Gazing down, she saw the floor was nearly entirely covered in what at first glance appeared to be guano and certainly smelled as strongly. Gradually it resolved into the shapes of skulls and bones held together by mats of silk and blackened freeze-dried flesh. Discarded husks of blood-drained corpses were mounded in the tangle of offal. Panic roiled her stunned calm and she bucked and heaved against her bonds. Her breath curled around her in frightened gouts.
“Mog?” she called, searching the shadows for him. Had the dryders already devoured him? Maeve had no idea how long she had been unconscious. It might have been hours, even days.
“I think the dryders are sleeping off the feast they made of our animals,” said Ryllan gloomily, “I don’t know how often they eat, but they haven’t been back since they made us comfortable in their larder.”
She followed the sound of the dwarf’s gruff voice and squinted, realizing that there were several pods of silk dangling by wrist-thick lines of silk from the ceiling. His voice was coming from one of them.
“Did they poison you?”
“It would take a bit more than weak dryder venom to put a dwarf out,” Ryllan replied, “I hope I don’t live to regret that, or at least not for very long.”

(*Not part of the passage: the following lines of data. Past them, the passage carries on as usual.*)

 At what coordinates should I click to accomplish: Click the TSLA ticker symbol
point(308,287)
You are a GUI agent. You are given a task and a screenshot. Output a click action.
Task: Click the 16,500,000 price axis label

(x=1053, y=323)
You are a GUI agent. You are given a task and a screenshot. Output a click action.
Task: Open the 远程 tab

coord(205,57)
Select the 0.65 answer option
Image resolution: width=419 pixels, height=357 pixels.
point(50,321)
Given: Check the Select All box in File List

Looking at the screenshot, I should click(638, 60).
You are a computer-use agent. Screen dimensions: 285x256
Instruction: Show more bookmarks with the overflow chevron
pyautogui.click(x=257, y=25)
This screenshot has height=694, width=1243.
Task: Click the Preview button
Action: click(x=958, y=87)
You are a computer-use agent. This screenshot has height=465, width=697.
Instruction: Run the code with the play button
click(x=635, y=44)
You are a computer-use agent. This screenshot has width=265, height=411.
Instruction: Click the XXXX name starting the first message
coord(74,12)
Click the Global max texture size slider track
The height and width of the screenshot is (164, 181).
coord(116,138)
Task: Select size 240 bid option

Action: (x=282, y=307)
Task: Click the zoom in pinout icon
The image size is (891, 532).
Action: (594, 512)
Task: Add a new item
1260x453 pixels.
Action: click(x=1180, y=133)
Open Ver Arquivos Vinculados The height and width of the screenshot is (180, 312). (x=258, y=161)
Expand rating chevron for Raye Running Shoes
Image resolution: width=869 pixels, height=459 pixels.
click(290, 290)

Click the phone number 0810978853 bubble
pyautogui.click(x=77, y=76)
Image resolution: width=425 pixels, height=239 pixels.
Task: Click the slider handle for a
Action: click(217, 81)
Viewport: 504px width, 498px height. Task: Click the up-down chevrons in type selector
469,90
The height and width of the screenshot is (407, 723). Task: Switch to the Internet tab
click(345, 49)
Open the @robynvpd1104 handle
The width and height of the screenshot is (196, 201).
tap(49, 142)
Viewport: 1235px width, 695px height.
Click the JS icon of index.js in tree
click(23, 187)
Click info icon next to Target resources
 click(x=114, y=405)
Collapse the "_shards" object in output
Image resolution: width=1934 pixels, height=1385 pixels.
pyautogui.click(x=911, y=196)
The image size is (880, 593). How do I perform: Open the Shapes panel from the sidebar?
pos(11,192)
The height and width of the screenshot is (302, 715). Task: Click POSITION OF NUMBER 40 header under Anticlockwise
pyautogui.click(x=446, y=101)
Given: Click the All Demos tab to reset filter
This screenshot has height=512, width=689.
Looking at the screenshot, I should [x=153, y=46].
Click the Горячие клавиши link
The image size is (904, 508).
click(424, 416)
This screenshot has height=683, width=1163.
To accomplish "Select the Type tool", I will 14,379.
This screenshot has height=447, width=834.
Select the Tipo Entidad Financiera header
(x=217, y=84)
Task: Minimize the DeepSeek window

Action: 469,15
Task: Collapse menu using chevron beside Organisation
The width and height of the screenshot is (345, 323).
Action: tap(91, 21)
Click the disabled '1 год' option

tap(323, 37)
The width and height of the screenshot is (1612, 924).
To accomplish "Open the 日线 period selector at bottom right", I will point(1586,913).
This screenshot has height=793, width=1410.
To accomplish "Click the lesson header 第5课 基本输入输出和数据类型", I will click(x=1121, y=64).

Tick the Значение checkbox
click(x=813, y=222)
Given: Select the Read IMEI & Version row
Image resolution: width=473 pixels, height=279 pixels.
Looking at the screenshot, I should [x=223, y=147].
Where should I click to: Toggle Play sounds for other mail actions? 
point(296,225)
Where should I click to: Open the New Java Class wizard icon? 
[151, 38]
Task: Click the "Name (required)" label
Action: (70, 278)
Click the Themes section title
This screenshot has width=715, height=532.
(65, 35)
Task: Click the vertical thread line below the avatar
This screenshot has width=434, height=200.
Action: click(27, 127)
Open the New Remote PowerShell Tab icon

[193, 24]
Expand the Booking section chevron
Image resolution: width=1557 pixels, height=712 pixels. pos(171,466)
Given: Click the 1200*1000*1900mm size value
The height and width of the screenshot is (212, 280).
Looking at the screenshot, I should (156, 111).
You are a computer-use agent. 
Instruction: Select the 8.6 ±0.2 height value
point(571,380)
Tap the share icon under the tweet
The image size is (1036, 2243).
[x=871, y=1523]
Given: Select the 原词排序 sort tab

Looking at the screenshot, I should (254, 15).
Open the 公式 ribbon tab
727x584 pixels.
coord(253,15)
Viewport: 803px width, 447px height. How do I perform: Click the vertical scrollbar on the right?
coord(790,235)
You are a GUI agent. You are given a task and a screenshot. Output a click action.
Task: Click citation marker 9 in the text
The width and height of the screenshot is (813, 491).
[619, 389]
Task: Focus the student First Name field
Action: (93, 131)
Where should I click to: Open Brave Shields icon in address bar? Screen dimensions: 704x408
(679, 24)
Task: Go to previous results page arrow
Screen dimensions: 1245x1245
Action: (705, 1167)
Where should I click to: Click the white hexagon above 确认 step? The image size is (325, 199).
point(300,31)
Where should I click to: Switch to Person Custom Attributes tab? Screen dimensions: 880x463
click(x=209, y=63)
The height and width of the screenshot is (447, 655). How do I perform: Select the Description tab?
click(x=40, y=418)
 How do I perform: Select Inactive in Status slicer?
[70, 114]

Maeve heard a faint groan above her and an oblong silk-encased form stirred. It was the young ranger women, Matilde. She was suspended by a tangle of thick strands from the domed arc of the ice cave’s ceiling. Ice gleamed through the sheets of web that spanned the cave’s natural vaults and whorls of ice. There were other shapes tangled amid those layers. If Mog was among them, he was unconscious. She could not find his mental imprint among the teeming mental chatter of her frightened comrades.
“Enfys!” Matilde cried into the darkness, her panic bringing tears to Maeve’s eyes. Despair weighed heavily upon them all. Though no one said it, they all knew they were doomed if someone did not come looking for them soon.